■ **GIVEN DATA**:
═══
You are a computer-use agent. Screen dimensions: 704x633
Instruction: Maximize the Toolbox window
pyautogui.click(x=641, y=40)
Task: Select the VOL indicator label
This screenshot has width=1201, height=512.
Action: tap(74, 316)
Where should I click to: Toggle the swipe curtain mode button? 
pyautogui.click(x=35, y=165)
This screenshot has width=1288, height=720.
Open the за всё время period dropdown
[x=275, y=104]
═══
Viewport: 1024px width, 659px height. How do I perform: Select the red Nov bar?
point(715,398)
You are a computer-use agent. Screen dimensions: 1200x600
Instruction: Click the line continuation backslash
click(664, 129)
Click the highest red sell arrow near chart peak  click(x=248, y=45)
═══
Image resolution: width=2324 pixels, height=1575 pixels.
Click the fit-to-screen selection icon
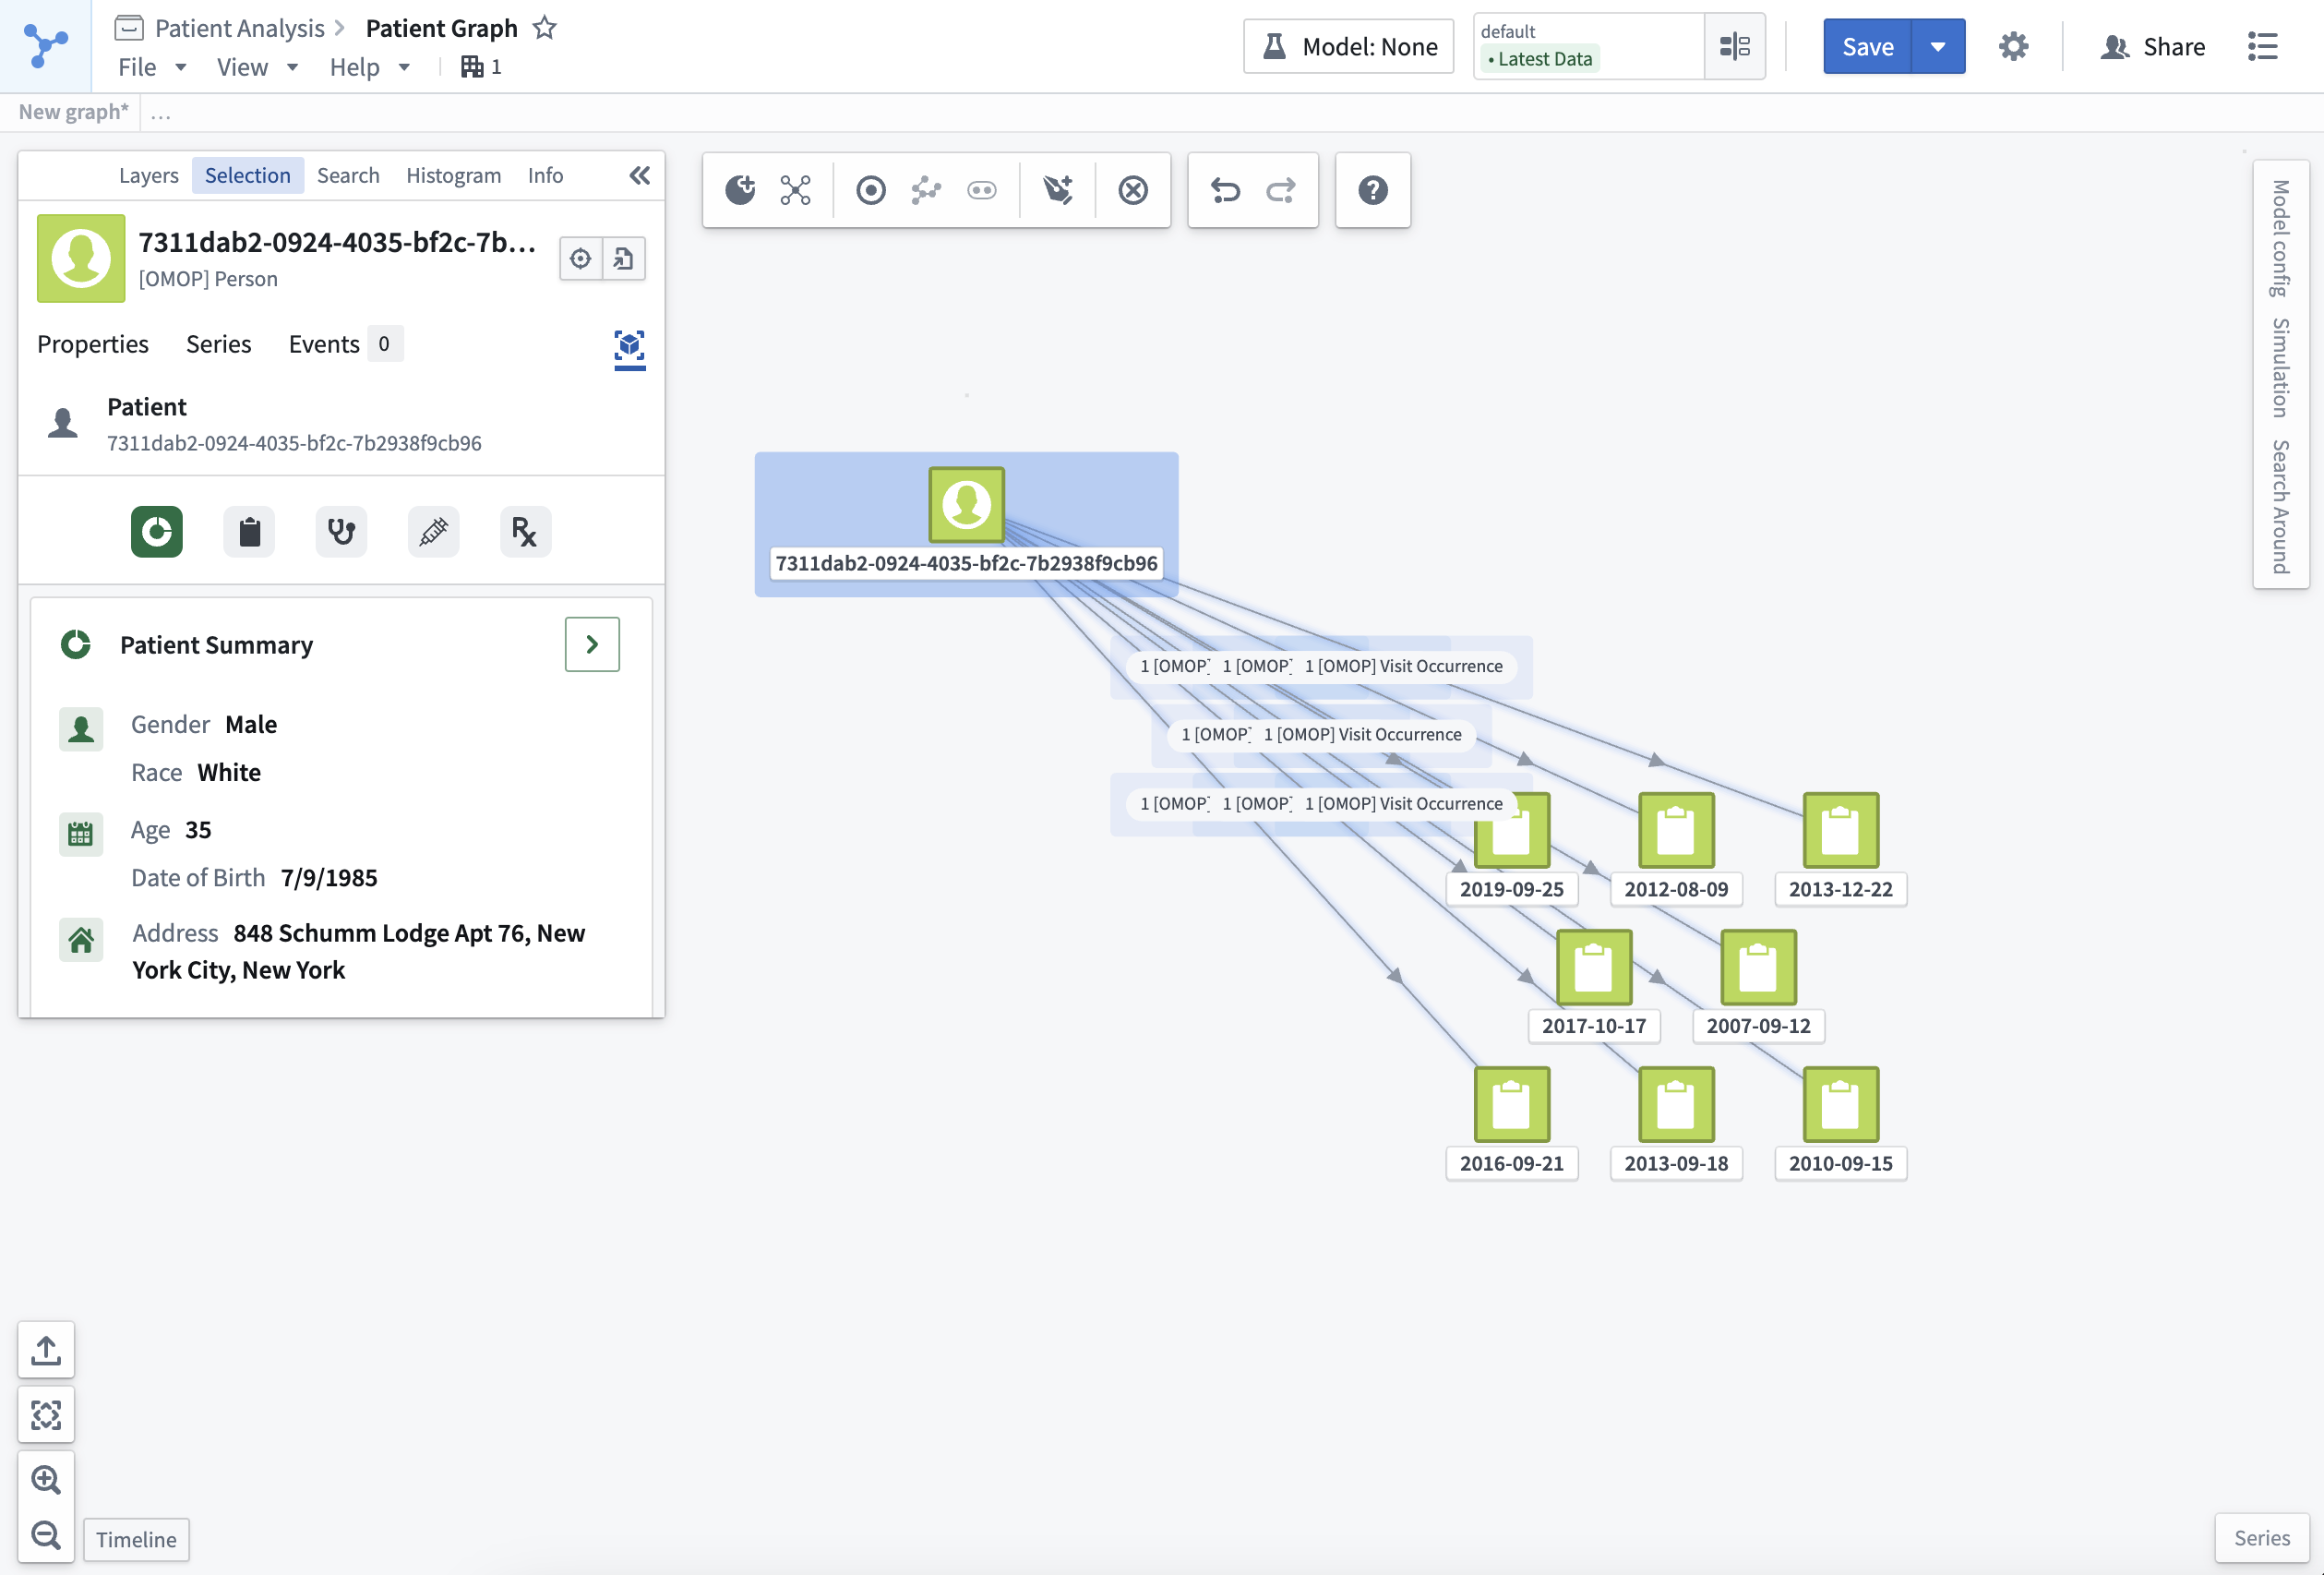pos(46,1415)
═══
■ **WHAT THE EXERCISE ASKS**: Return each line among the entries that holds the word "agent".

■ **SOLUTION FOR THIS TASK**:
You are a computer-use agent. Screen dimensions: 704x633
You are a computer-use agent. Screen dimensions: 1200x600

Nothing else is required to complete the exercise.